## Start
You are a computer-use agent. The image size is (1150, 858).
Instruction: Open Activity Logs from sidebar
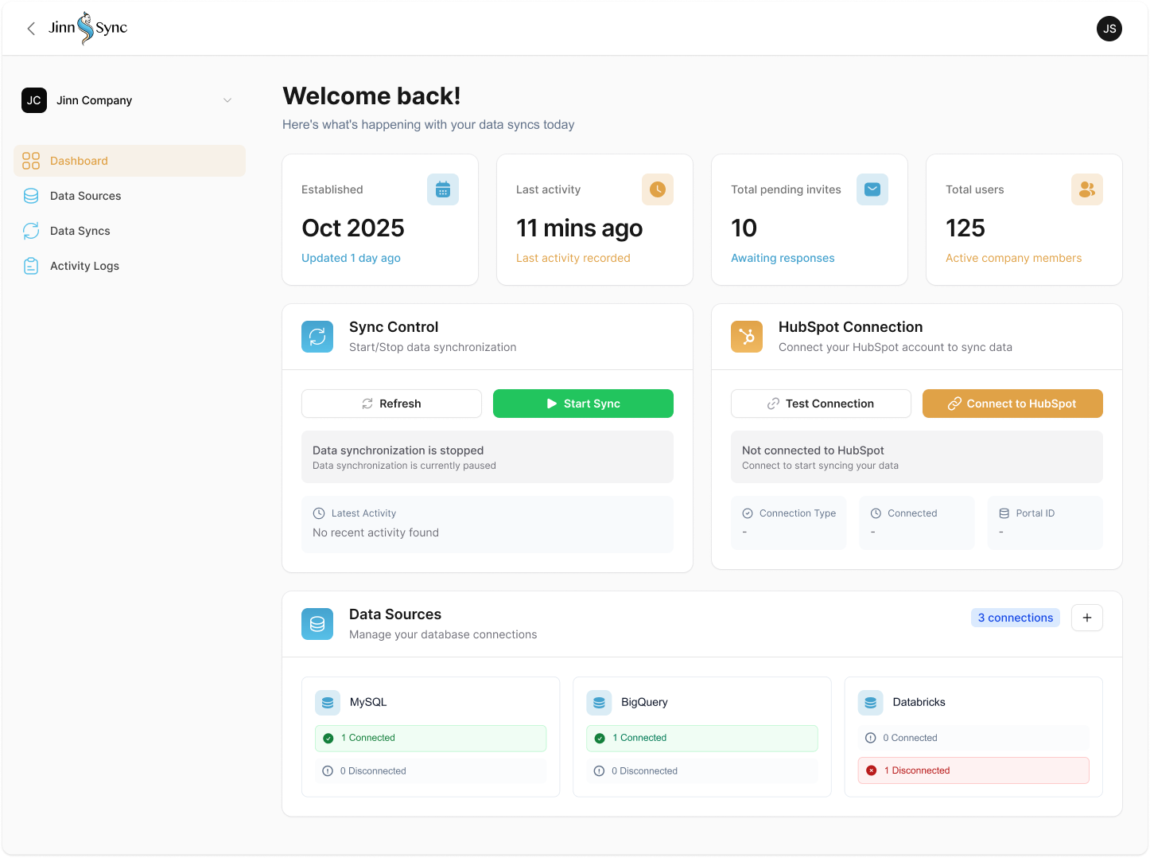(x=84, y=266)
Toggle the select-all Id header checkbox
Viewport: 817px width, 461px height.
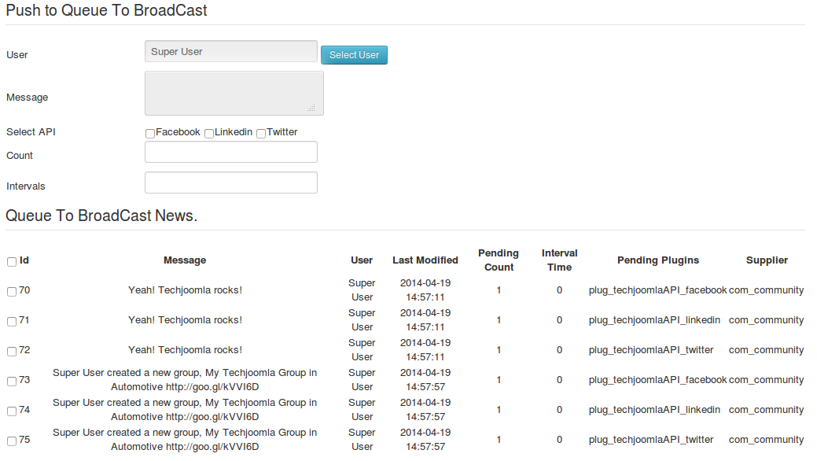[x=12, y=262]
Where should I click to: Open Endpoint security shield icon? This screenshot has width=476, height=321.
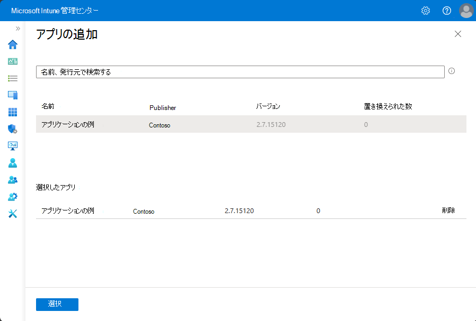(x=13, y=129)
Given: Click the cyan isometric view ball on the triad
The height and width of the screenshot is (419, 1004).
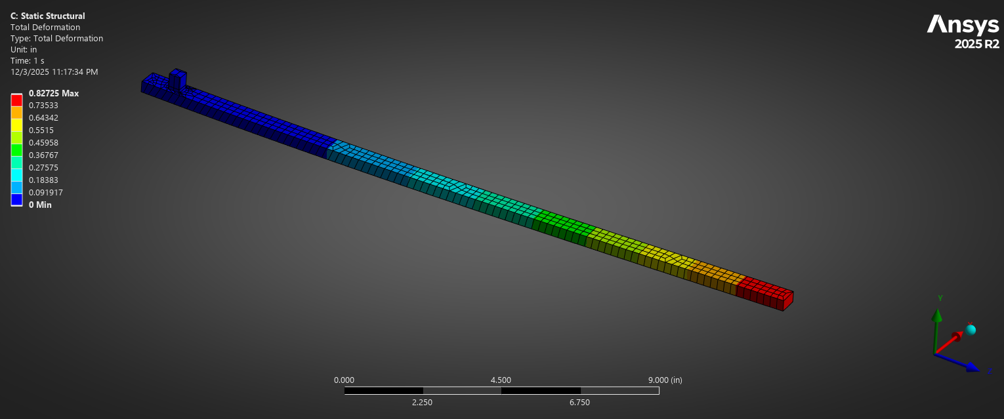Looking at the screenshot, I should click(971, 329).
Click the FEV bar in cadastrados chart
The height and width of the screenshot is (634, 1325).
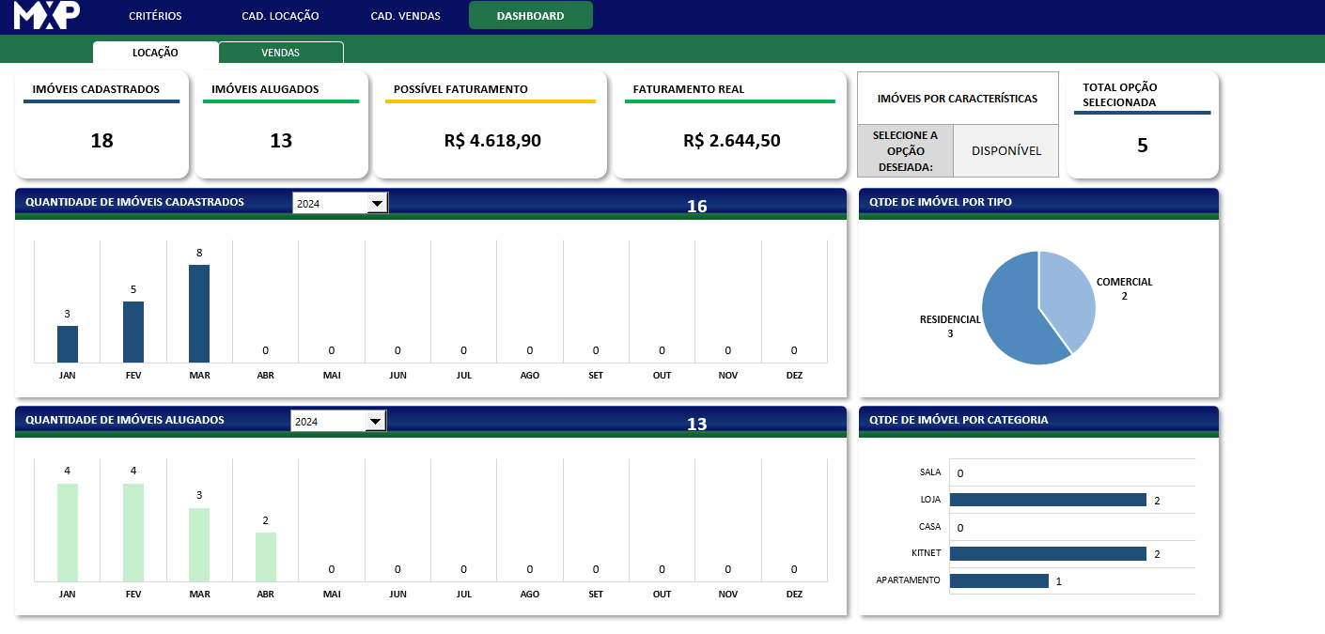[x=133, y=332]
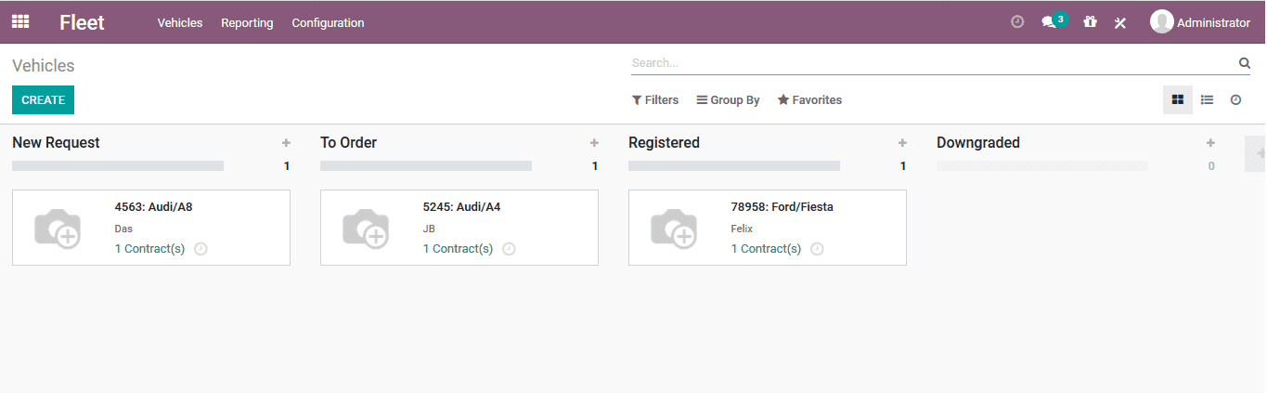Click the Audi/A4 vehicle photo placeholder

coord(365,228)
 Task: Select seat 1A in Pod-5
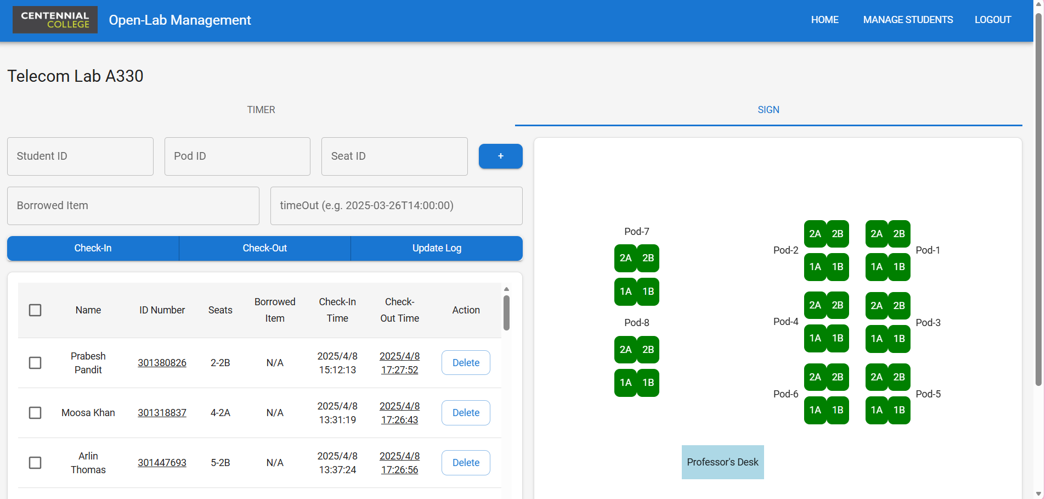(x=877, y=410)
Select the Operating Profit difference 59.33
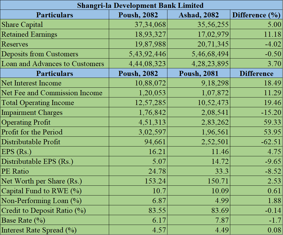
## End
▶ [What this task involves]
Gather each line in the listing above that contains the word "Open", and reproduce those lines in full.

▶ [Full answer]
Instruction: Open Activity Logs from sidebar
Where should I click to: Open Endpoint security shield icon? This screenshot has width=476, height=321.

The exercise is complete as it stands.